Seit der ersten Pionierphase in den 80ern und 90ern, ist zu beobachten, dass die Mediation schrittweise ihren Weg in die Gesellschaft findet. Einige große Unternehmen wie SAP, Lufthansa Technik und weitere sind hier Vorreiter und haben oftmals bereits interne Konfliktmanagementsysteme etabliert. In vielen anderen Organisationen ist Mediation mittlerweile ein Begriff, wenngleich noch keine Selbstverständlichkeit.

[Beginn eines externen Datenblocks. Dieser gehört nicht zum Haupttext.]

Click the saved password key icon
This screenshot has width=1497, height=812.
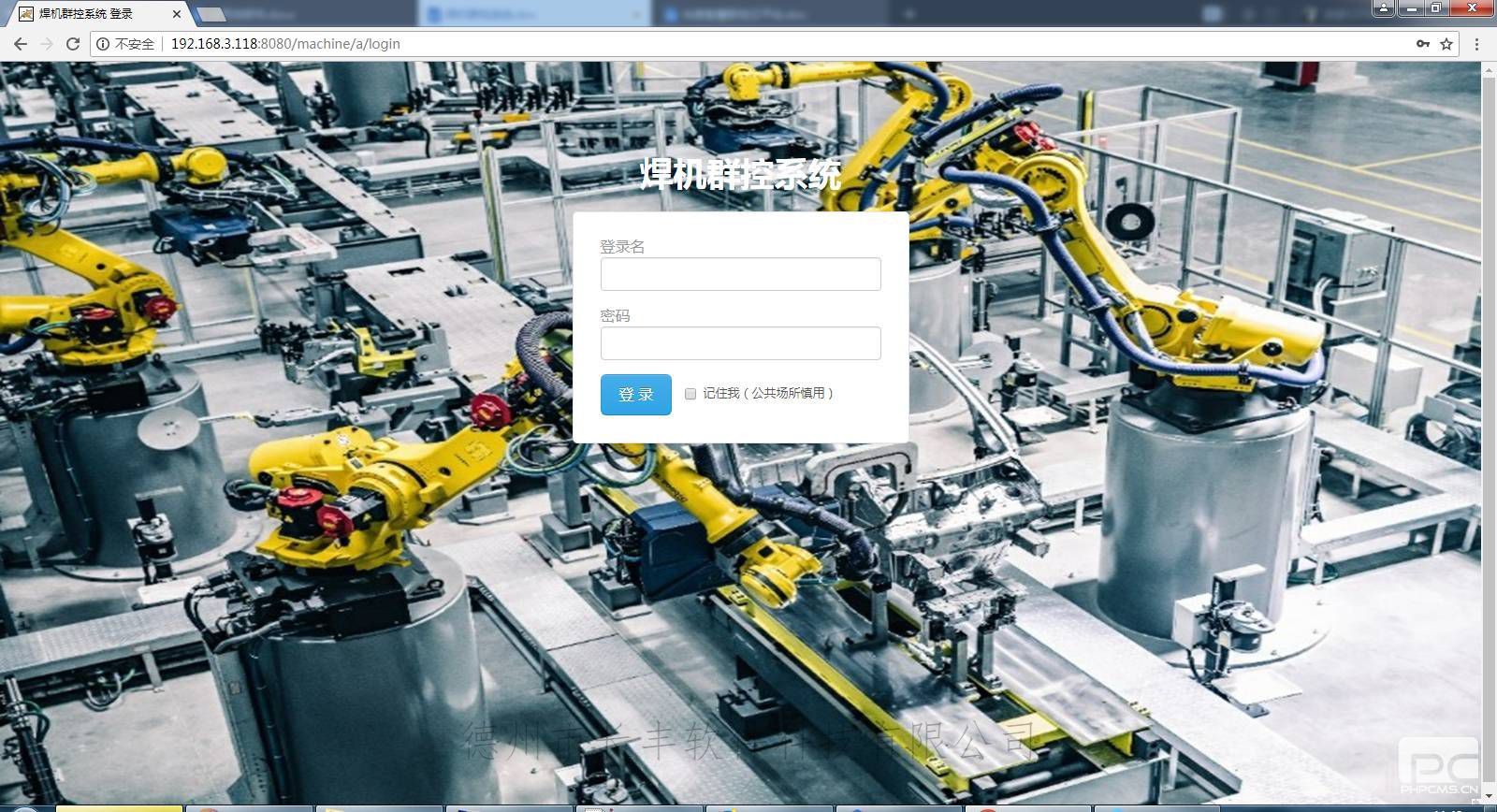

Ähnlich wie beim Coaching in der Wirtschaft oder bei den Beratungslehrern in den Schulen erwarte ich, dass sich dieser Wandel im "Denken" der Gesellschaft fortsetzen wird.
Die vergleichsweise geringe Nachfrage führt dazu, dass ausgebildete Mediatoren in Ermangelung auskömmlicher Aufträge anderswo Karriere machen - in Wirtschaft und Behörde genauso wie im sozialen und im Bildungsbereich. Sie tragen dann als Konfliktexperten mit ihrem Wissen um Konflikte zum Kulturwandel in Organisationen bei. Ich bin optimistisch, dass die Mediation in 25 Jahren als selbstverständliches Werkzeug der Personalführung etabliert sein wird.
Für frisch gebackenene Mediatoren heißt es gleichwohl: Es wird wohl weiterhin ein steiniger Weg bleiben, erste Praxiserfahrungen zu sammeln. So heißt es nach wie vor: Ärmel hochkrempeln!